Adds Ability to Sub-Sample Data for Data Constrained Scaling Law Experiments #872

Helw150 · 2025-01-30T05:58:20Z

Allows mixture datasets to specify a target budget and a experiment budget. This then computes what percentage of the data to sample overall in order to enable data constrained experiments like the above figure.

…riments

dlwh

what do you think about making a custom asyncdataset that is basically just a slice and leave this logic out of the mixture dataset?

Helw150 · 2025-01-30T17:25:27Z

what do you think about making a custom asyncdataset that is basically just a slice and leave this logic out of the mixture dataset?

With the idea of having it wrap the mixture dataset in the simulation case? Or each of the subdatasets of a mixture would be of this type?

I think the prior makes a lot of sense! I just need to wrap my head around the impl. that would lead to consistent slices of each sub-dataset as well.

The latter seems like it would require more configuration wiring that might not be worth it.

Helw150 · 2025-01-30T18:21:47Z

Looking at it more, I don't know if there's actually a clean way to make it work for the prior.

The latter feels fine as well though and likely has less footguns with respect to the effective dataset size being different than all the different utilities so I'll get that in.

dlwh · 2025-01-30T18:58:43Z

i was thinking the latter yeah. basically just "if subsample: datasets = map(datasets, slice_dataset)" but I guess your point is we don't know how many samples we're going to go through until we're in the mixture dataset

Helw150 · 2025-01-30T21:19:21Z

I've got a rework I'll push after NLP lunch that I feel like is probably cleaner.

dlwh · 2025-01-30T21:41:05Z

actually no i don't understand why isn't it just:

class SimulatedDataRatioDataset:
  async def wait_until_len_at_least(len):
          target_for_len = len * self.ratio_target
          actual = await self.ds.wait_until_len_at_least(int(target_for_len))

          return int(actual * self.ratio_target))

Helw150 · 2025-01-30T23:40:19Z

Ok - how does this look?

The test is probably in the wrong spot though realistically?

Helw150 · 2025-01-30T23:50:00Z

actually no i don't understand why isn't it just:

class SimulatedDataRatioDataset:
  async def wait_until_len_at_least(len):
          target_for_len = len * self.ratio_target
          actual = await self.ds.wait_until_len_at_least(int(target_for_len))

          return int(actual * self.ratio_target))

Just saw this!

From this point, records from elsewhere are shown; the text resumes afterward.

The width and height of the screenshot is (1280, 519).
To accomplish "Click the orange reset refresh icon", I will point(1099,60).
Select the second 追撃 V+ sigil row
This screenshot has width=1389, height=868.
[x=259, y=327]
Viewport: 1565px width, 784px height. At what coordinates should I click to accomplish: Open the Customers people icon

My one concern with this v.s. what I have in the current one is that it makes more assumptions about the implementation of the underlying get_batch code.

(edit: for example, you couldn't wrap a mixture in this class right?)

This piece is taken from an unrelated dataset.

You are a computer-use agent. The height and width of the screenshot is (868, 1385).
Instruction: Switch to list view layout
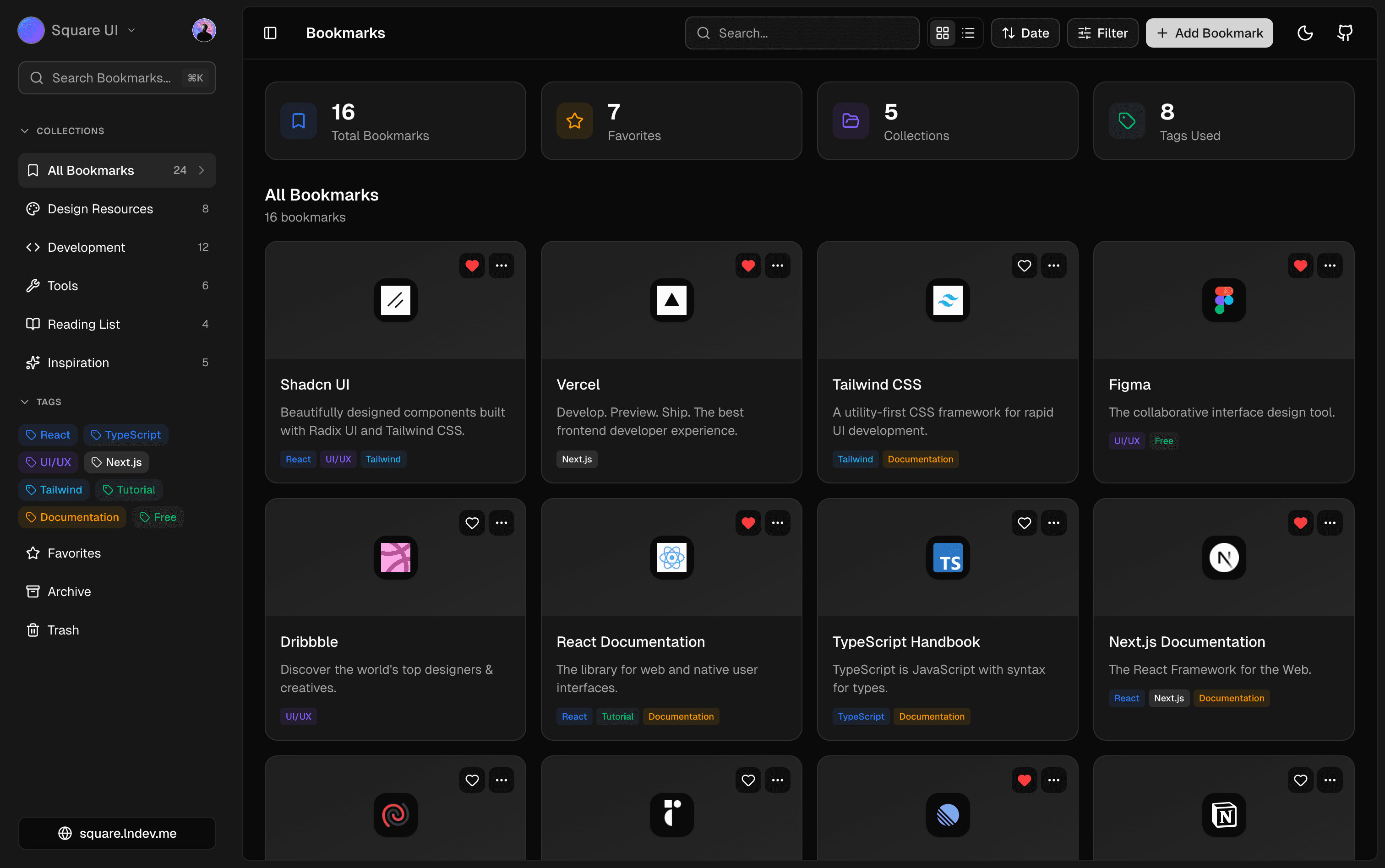tap(968, 33)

dlwh · 2025-01-31T07:47:03Z

i don't see why not?

Helw150 · 2025-01-31T18:08:24Z

actually no i don't understand why isn't it just:

class SimulatedDataRatioDataset:
  async def wait_until_len_at_least(len):
          target_for_len = len * self.ratio_target
          actual = await self.ds.wait_until_len_at_least(int(target_for_len))

          return int(actual * self.ratio_target))

Maybe I'm missing something, but this assumes the underlying dataset uses get_batch logic which depends on it's own wait_until_len_at_least to determine the dataset is exhausted.

For a mixture dataset, this isn't quite true - it instead uses the wait_until_len_at_least of each of the sub-datasets. Since overriding the parents call doesn't affect these, it wouldn't change the epoching behavior right?

Helw150 · 2025-01-31T18:16:47Z

Oop just saw the slice version I have on my branch isn't pushed here. I think that'll be less mixed concerns than the current PR

Helw150 · 2025-01-31T20:08:30Z

Ok - pushed. I realized I hadn't pushed before since this currently has a pre-commit type failure which I'll fix assuming the core logic makes sense to you!

The core difference between this and your proposal is overriding get_batch rather than overriding the length waiting function.

    async def get_batch(self, indices: Sequence[int]) -> Sequence[T_co]:
        shifted_indices = [(index + self.start_index) for index in indices]
        max_index = max(shifted_indices)

        if self.end_index is not None and max_index > self.end_index:
            raise ValueError("Requested indices beyond the end of the dataset")

        return await self.dataset.get_batch(indices)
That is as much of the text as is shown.